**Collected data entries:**

* * * * * * * * *

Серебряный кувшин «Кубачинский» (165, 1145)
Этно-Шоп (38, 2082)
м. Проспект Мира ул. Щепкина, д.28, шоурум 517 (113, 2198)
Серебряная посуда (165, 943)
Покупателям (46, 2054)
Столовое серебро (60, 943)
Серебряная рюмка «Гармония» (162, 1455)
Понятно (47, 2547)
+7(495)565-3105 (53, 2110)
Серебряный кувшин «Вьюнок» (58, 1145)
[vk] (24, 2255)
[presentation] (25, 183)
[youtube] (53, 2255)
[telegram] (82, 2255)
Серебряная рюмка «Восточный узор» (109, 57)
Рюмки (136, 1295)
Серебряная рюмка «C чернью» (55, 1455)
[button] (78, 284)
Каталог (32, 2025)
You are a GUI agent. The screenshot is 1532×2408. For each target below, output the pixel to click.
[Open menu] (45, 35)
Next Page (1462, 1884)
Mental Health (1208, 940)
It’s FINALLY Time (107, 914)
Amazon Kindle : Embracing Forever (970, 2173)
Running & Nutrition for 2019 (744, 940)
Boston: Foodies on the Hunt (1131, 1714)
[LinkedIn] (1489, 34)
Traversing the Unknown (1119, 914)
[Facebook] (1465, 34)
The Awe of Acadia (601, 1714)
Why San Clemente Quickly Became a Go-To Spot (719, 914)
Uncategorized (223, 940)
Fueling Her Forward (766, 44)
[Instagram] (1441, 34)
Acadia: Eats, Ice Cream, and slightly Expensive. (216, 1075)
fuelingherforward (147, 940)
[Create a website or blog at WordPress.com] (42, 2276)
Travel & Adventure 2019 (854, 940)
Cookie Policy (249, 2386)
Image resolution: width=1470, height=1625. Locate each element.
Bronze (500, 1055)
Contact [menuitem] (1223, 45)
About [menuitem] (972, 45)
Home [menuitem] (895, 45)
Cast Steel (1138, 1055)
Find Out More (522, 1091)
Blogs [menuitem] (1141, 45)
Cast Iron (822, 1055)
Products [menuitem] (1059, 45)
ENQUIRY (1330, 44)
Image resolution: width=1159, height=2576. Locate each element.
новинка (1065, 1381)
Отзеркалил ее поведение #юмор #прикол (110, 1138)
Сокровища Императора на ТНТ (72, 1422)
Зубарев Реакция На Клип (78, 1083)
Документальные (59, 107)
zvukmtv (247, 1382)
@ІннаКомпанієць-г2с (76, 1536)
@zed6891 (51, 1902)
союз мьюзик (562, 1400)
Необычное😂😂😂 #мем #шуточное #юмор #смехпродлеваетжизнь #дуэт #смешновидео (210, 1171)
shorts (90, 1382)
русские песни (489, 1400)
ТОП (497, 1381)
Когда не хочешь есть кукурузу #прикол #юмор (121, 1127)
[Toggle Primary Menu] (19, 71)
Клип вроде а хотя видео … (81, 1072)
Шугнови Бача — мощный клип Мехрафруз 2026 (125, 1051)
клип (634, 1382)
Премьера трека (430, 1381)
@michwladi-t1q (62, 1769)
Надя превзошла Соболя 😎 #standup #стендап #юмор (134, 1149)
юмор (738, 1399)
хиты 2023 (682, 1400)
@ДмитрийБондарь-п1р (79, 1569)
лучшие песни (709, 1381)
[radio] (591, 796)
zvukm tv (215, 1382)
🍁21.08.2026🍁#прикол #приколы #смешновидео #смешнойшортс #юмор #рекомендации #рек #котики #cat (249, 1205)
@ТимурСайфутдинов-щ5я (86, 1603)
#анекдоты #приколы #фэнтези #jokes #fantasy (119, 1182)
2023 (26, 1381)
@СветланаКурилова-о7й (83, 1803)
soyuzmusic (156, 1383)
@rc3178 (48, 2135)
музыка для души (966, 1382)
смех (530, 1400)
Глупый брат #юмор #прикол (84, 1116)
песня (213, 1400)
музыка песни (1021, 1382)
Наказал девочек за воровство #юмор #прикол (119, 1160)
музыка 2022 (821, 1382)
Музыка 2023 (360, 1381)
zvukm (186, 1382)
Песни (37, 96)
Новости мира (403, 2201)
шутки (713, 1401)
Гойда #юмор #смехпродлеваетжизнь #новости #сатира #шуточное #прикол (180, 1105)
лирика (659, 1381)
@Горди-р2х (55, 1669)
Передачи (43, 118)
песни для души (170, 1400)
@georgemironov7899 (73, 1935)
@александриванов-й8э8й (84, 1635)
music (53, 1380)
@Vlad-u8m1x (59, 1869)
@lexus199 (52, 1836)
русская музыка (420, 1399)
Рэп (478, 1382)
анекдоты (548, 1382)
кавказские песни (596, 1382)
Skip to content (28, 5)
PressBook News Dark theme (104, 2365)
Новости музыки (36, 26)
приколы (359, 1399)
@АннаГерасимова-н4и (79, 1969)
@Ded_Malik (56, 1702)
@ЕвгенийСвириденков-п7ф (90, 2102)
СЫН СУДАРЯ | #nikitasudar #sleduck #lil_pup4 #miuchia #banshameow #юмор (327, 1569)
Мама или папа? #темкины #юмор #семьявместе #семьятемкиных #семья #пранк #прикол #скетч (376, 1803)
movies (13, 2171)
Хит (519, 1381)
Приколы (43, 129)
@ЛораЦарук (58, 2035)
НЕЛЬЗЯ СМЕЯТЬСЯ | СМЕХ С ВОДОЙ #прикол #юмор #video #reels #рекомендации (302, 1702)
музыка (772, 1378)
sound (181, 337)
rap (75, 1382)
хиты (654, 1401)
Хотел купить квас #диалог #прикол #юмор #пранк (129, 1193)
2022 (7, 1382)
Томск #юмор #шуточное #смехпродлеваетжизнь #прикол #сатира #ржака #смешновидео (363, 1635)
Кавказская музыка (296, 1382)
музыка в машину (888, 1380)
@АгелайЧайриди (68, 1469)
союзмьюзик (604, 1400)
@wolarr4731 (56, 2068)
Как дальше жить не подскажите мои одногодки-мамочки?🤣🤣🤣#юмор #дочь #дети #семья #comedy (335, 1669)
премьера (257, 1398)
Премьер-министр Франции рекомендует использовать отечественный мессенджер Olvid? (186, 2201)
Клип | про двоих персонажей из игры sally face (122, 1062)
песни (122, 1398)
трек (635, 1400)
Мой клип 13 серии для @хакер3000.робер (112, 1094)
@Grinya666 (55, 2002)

* * * * * * * * *

Please reproduce each entry exactly as it appears.

Серебряный кувшин «Кубачинский» (165, 1145)
Этно-Шоп (38, 2082)
м. Проспект Мира ул. Щепкина, д.28, шоурум 517 (113, 2198)
Серебряная посуда (165, 943)
Покупателям (46, 2054)
Столовое серебро (60, 943)
Серебряная рюмка «Гармония» (162, 1455)
Понятно (47, 2547)
+7(495)565-3105 (53, 2110)
Серебряный кувшин «Вьюнок» (58, 1145)
[vk] (24, 2255)
[presentation] (25, 183)
[youtube] (53, 2255)
[telegram] (82, 2255)
Серебряная рюмка «Восточный узор» (109, 57)
Рюмки (136, 1295)
Серебряная рюмка «C чернью» (55, 1455)
[button] (78, 284)
Каталог (32, 2025)
You are a GUI agent. The screenshot is 1532×2408. For each target below, output the pixel to click.
[Open menu] (45, 35)
Next Page (1462, 1884)
Mental Health (1208, 940)
It’s FINALLY Time (107, 914)
Amazon Kindle : Embracing Forever (970, 2173)
Running & Nutrition for 2019 (744, 940)
Boston: Foodies on the Hunt (1131, 1714)
[LinkedIn] (1489, 34)
Traversing the Unknown (1119, 914)
[Facebook] (1465, 34)
The Awe of Acadia (601, 1714)
Why San Clemente Quickly Became a Go-To Spot (719, 914)
Uncategorized (223, 940)
Fueling Her Forward (766, 44)
[Instagram] (1441, 34)
Acadia: Eats, Ice Cream, and slightly Expensive. (216, 1075)
fuelingherforward (147, 940)
[Create a website or blog at WordPress.com] (42, 2276)
Travel & Adventure 2019 (854, 940)
Cookie Policy (249, 2386)
Image resolution: width=1470, height=1625. Locate each element.
Bronze (500, 1055)
Contact [menuitem] (1223, 45)
About [menuitem] (972, 45)
Home [menuitem] (895, 45)
Cast Steel (1138, 1055)
Find Out More (522, 1091)
Blogs [menuitem] (1141, 45)
Cast Iron (822, 1055)
Products [menuitem] (1059, 45)
ENQUIRY (1330, 44)
Image resolution: width=1159, height=2576. Locate each element.
новинка (1065, 1381)
Отзеркалил ее поведение #юмор #прикол (110, 1138)
Сокровища Императора на ТНТ (72, 1422)
Зубарев Реакция На Клип (78, 1083)
Документальные (59, 107)
zvukmtv (247, 1382)
@ІннаКомпанієць-г2с (76, 1536)
@zed6891 (51, 1902)
союз мьюзик (562, 1400)
Необычное😂😂😂 #мем #шуточное #юмор #смехпродлеваетжизнь #дуэт #смешновидео (210, 1171)
shorts (90, 1382)
русские песни (489, 1400)
ТОП (497, 1381)
Когда не хочешь есть кукурузу #прикол #юмор (121, 1127)
[Toggle Primary Menu] (19, 71)
Клип вроде а хотя видео … (81, 1072)
Шугнови Бача — мощный клип Мехрафруз 2026 (125, 1051)
клип (634, 1382)
Премьера трека (430, 1381)
@michwladi-t1q (62, 1769)
Надя превзошла Соболя 😎 #standup #стендап #юмор (134, 1149)
юмор (738, 1399)
хиты 2023 (682, 1400)
@ДмитрийБондарь-п1р (79, 1569)
лучшие песни (709, 1381)
[radio] (591, 796)
zvukm tv (215, 1382)
🍁21.08.2026🍁#прикол #приколы #смешновидео #смешнойшортс #юмор #рекомендации #рек #котики #cat (249, 1205)
@ТимурСайфутдинов-щ5я (86, 1603)
#анекдоты #приколы #фэнтези #jokes #fantasy (119, 1182)
2023 (26, 1381)
@СветланаКурилова-о7й (83, 1803)
soyuzmusic (156, 1383)
@rc3178 (48, 2135)
музыка для души (966, 1382)
смех (530, 1400)
Глупый брат #юмор #прикол (84, 1116)
песня (213, 1400)
музыка песни (1021, 1382)
Наказал девочек за воровство #юмор #прикол (119, 1160)
музыка 2022 (821, 1382)
Музыка 2023 (360, 1381)
zvukm (186, 1382)
Песни (37, 96)
Новости мира (403, 2201)
шутки (713, 1401)
Гойда #юмор #смехпродлеваетжизнь #новости #сатира #шуточное #прикол (180, 1105)
лирика (659, 1381)
@Горди-р2х (55, 1669)
Передачи (43, 118)
песни для души (170, 1400)
@georgemironov7899 (73, 1935)
@александриванов-й8э8й (84, 1635)
music (53, 1380)
@Vlad-u8m1x (59, 1869)
@lexus199 (52, 1836)
русская музыка (420, 1399)
Рэп (478, 1382)
анекдоты (548, 1382)
кавказские песни (596, 1382)
Skip to content (28, 5)
PressBook News Dark theme (104, 2365)
Новости музыки (36, 26)
приколы (359, 1399)
@АннаГерасимова-н4и (79, 1969)
@Ded_Malik (56, 1702)
@ЕвгенийСвириденков-п7ф (90, 2102)
СЫН СУДАРЯ | #nikitasudar #sleduck #lil_pup4 #miuchia #banshameow #юмор (327, 1569)
Мама или папа? #темкины #юмор #семьявместе #семьятемкиных #семья #пранк #прикол #скетч (376, 1803)
movies (13, 2171)
Хит (519, 1381)
Приколы (43, 129)
@ЛораЦарук (58, 2035)
НЕЛЬЗЯ СМЕЯТЬСЯ | СМЕХ С ВОДОЙ #прикол #юмор #video #reels #рекомендации (302, 1702)
музыка (772, 1378)
sound (181, 337)
rap (75, 1382)
хиты (654, 1401)
Хотел купить квас #диалог #прикол #юмор #пранк (129, 1193)
2022 (7, 1382)
Томск #юмор #шуточное #смехпродлеваетжизнь #прикол #сатира #ржака #смешновидео (363, 1635)
Кавказская музыка (296, 1382)
музыка в машину (888, 1380)
@АгелайЧайриди (68, 1469)
союзмьюзик (604, 1400)
@wolarr4731 (56, 2068)
Как дальше жить не подскажите мои одногодки-мамочки?🤣🤣🤣#юмор #дочь #дети #семья #comedy (335, 1669)
премьера (257, 1398)
Премьер-министр Франции рекомендует использовать отечественный мессенджер Olvid? (186, 2201)
Клип | про двоих персонажей из игры sally face (122, 1062)
песни (122, 1398)
трек (635, 1400)
Мой клип 13 серии для @хакер3000.робер (112, 1094)
@Grinya666 (55, 2002)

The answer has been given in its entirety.